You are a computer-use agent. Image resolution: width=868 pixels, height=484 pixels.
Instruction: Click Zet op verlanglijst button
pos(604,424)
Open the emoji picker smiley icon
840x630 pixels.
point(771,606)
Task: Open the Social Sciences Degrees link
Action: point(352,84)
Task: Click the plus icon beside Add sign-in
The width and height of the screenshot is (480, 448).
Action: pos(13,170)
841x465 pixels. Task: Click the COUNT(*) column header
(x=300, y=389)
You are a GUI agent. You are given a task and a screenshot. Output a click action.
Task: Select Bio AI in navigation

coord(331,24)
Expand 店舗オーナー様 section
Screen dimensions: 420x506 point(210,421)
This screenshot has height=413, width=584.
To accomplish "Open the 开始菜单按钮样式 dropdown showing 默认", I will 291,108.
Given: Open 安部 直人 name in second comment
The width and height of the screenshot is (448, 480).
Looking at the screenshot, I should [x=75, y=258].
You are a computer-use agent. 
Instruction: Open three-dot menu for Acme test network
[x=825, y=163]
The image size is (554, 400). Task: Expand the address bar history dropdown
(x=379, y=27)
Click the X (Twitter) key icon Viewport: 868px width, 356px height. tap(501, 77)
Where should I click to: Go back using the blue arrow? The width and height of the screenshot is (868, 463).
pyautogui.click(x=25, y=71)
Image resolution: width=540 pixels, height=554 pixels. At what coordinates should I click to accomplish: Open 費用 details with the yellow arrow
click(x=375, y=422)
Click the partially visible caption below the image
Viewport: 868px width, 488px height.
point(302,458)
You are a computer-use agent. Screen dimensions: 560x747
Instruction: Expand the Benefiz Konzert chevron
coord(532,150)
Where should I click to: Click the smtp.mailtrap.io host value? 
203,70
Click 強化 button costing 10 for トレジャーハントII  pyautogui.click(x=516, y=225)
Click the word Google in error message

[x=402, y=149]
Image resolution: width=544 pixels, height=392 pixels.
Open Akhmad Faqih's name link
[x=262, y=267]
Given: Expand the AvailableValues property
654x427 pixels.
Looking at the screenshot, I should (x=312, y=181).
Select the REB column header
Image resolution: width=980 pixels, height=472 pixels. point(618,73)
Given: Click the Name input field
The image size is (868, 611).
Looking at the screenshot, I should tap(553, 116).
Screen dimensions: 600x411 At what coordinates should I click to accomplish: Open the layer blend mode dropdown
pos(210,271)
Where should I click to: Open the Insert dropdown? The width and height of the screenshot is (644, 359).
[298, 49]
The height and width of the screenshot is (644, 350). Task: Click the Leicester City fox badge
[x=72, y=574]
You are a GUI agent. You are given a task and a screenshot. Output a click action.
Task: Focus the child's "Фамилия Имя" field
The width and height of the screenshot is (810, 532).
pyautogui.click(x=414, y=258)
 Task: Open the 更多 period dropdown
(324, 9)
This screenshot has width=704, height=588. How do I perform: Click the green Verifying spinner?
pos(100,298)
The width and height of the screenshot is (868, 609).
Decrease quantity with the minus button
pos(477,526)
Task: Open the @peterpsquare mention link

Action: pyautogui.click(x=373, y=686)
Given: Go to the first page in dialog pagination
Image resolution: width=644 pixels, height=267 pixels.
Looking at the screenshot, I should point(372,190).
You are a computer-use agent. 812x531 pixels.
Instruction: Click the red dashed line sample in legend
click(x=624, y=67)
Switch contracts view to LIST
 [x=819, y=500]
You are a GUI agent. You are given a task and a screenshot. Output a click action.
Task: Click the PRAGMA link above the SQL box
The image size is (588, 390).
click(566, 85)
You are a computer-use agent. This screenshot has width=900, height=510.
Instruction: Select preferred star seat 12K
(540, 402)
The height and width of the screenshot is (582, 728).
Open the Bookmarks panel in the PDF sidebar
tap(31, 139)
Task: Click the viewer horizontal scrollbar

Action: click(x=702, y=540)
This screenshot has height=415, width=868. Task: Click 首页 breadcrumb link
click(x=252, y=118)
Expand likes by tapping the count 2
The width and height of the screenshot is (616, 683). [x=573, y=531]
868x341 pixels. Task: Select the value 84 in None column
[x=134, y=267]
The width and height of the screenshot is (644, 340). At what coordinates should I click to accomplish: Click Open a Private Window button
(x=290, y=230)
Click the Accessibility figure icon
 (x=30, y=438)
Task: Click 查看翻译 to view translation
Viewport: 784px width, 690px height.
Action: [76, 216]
# # # # #
**Exercise brief**.
Output exactly the span of lines beginning at the first line of the records and ending at the line that holds "You are a computer-use agent. Screen", inclusive, with no other text.

**Solution to this task**.
You are a computer-use agent. Image resolution: width=868 pixels, height=484 pixels.
Instruction: Click Zet op verlanglijst button
pos(604,424)
Open the emoji picker smiley icon
840x630 pixels.
point(771,606)
Task: Open the Social Sciences Degrees link
Action: point(352,84)
Task: Click the plus icon beside Add sign-in
The width and height of the screenshot is (480, 448).
Action: pos(13,170)
841x465 pixels. Task: Click the COUNT(*) column header
(x=300, y=389)
You are a GUI agent. You are given a task and a screenshot. Output a click action.
Task: Select Bio AI in navigation

coord(331,24)
Expand 店舗オーナー様 section
Screen dimensions: 420x506 point(210,421)
This screenshot has height=413, width=584.
To accomplish "Open the 开始菜单按钮样式 dropdown showing 默认", I will 291,108.
Given: Open 安部 直人 name in second comment
The width and height of the screenshot is (448, 480).
Looking at the screenshot, I should [x=75, y=258].
You are a computer-use agent. 
Instruction: Open three-dot menu for Acme test network
[x=825, y=163]
The image size is (554, 400). Task: Expand the address bar history dropdown
(x=379, y=27)
Click the X (Twitter) key icon Viewport: 868px width, 356px height. tap(501, 77)
Where should I click to: Go back using the blue arrow? The width and height of the screenshot is (868, 463).
pyautogui.click(x=25, y=71)
Image resolution: width=540 pixels, height=554 pixels. At what coordinates should I click to accomplish: Open 費用 details with the yellow arrow
click(x=375, y=422)
Click the partially visible caption below the image
Viewport: 868px width, 488px height.
point(302,458)
You are a computer-use agent. Screen dimensions: 560x747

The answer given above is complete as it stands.